--- What you have to do ---
Exactly the lines from the one with "This screenshot has" through the end of the records below are needed, minus any pictures.

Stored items
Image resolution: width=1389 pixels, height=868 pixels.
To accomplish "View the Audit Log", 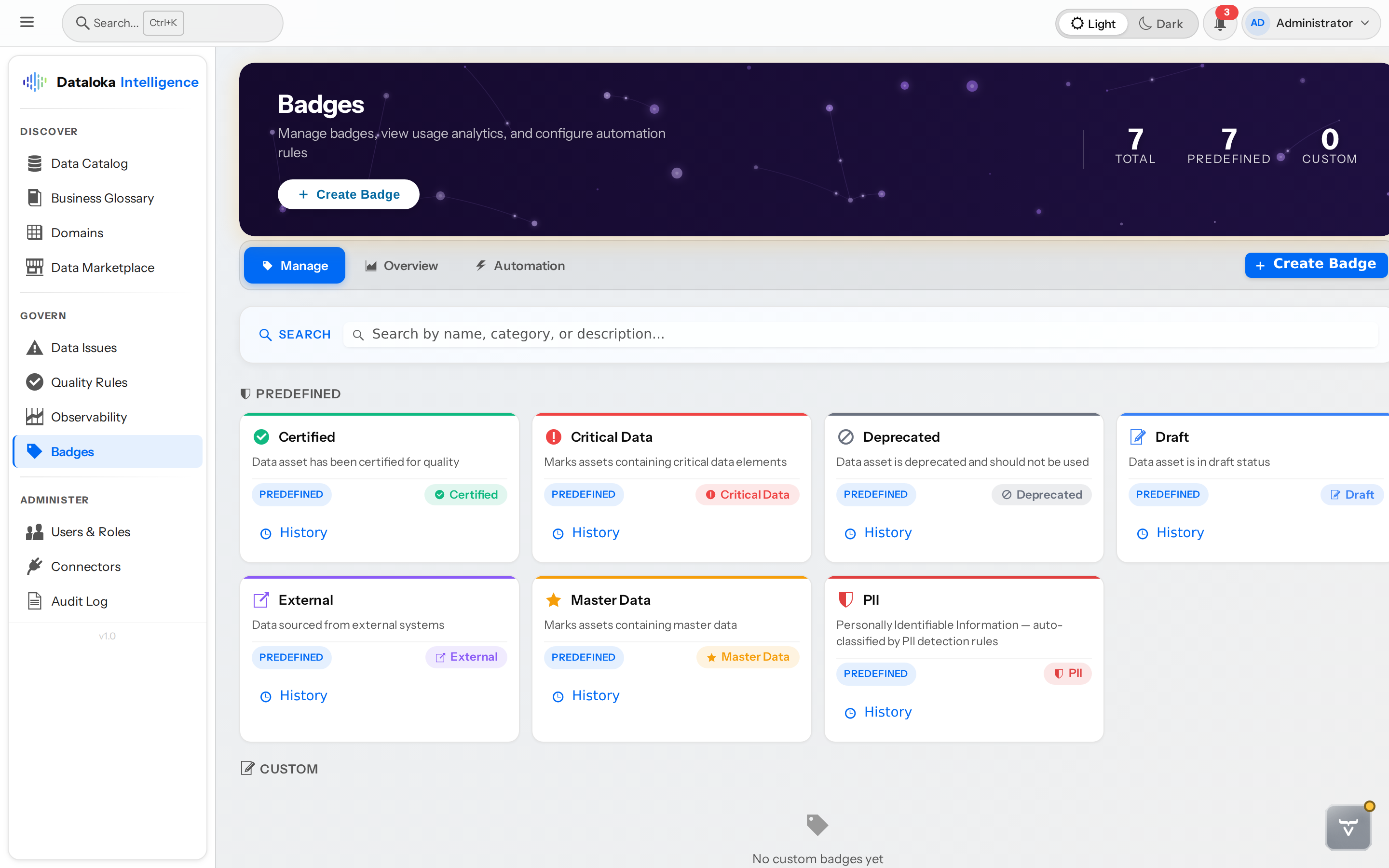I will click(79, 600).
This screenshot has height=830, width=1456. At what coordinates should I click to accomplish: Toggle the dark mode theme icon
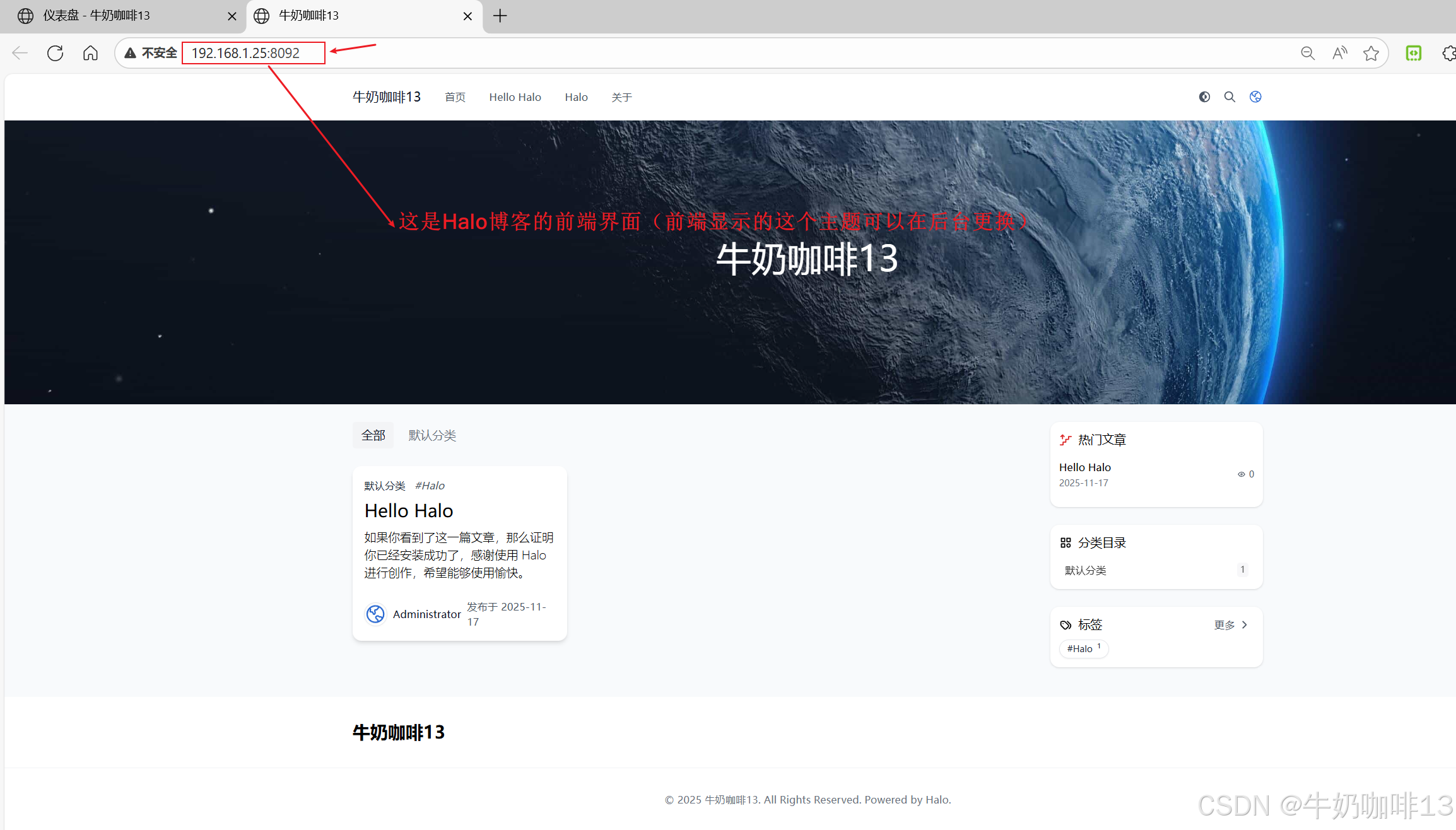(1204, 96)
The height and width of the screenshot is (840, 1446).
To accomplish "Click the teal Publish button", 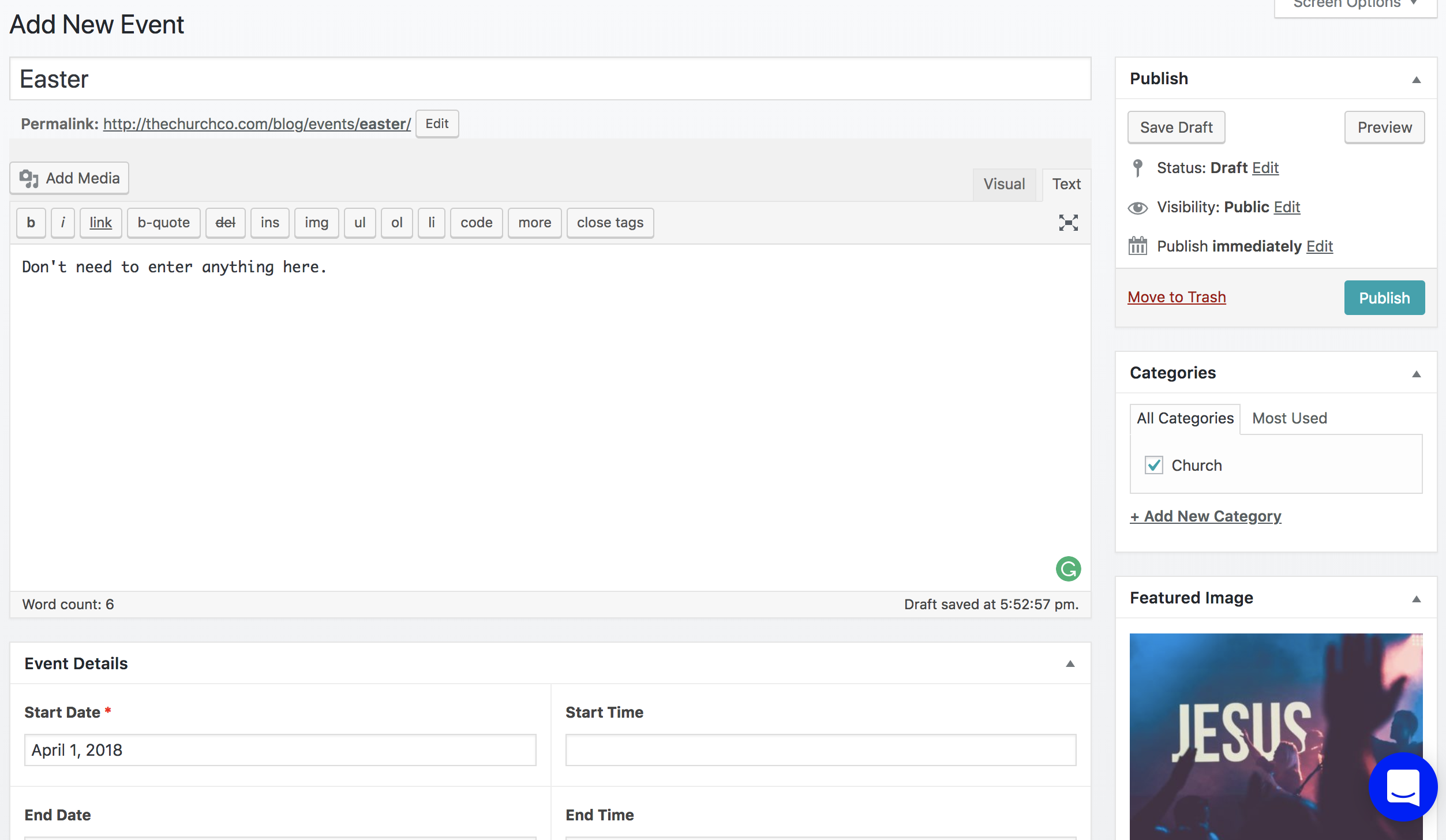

--- Output of the exercise ---
This screenshot has height=830, width=1456. At what coordinates should I click to accomplish: Toggle the dark mode theme icon
(1204, 96)
The height and width of the screenshot is (840, 1446).
To accomplish "Click the teal Publish button", 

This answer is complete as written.